EXERCISE REQUIREMENTS: Copy out every line below that contains the word "Identify".

LISTING:
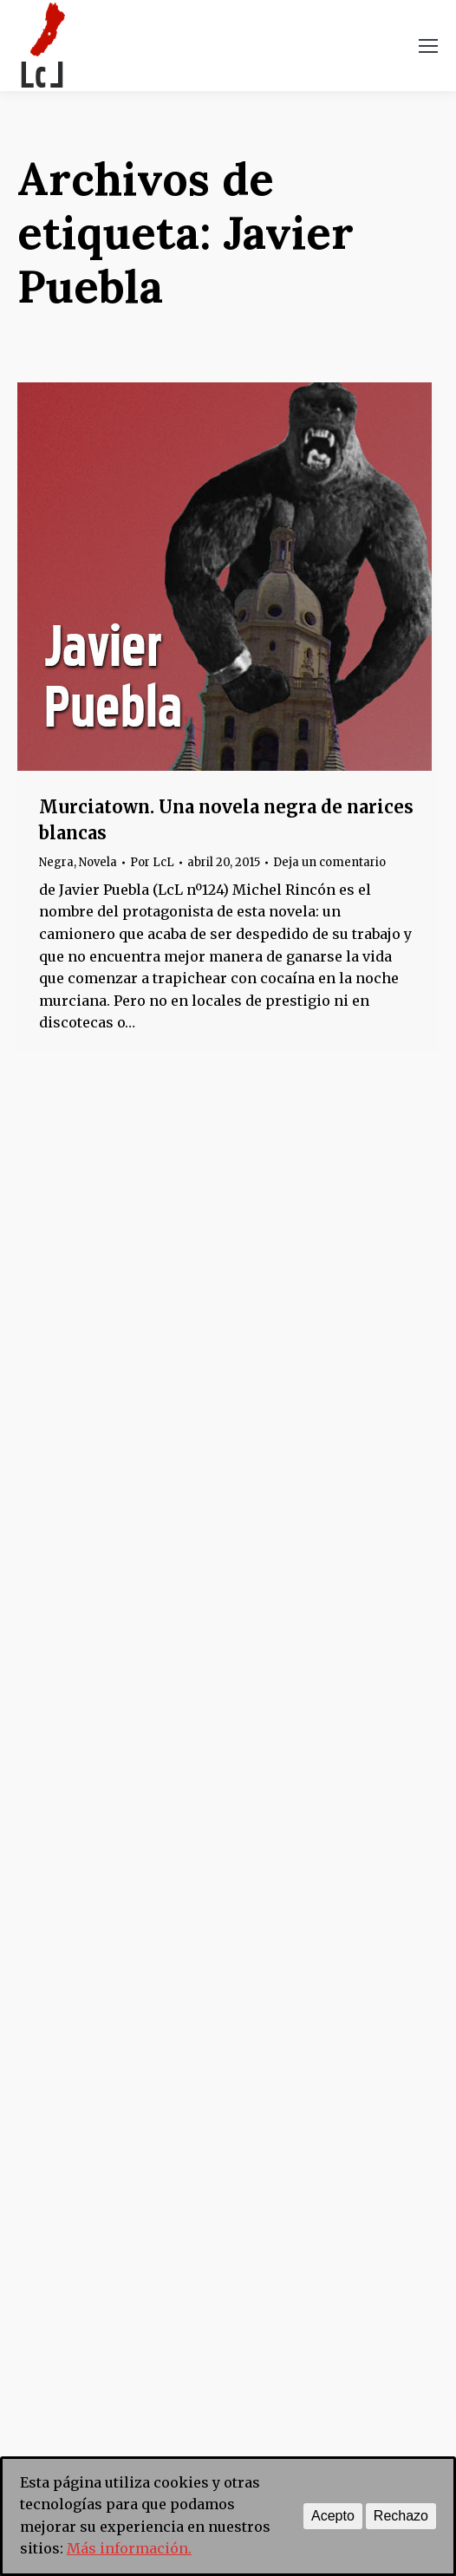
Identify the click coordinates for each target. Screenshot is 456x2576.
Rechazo (401, 2515)
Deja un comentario (329, 862)
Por (152, 862)
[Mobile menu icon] (428, 46)
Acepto (333, 2515)
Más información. (129, 2548)
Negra (56, 862)
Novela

WRITTEN REPLY:
Identify the click coordinates for each target. Screenshot is 456x2576.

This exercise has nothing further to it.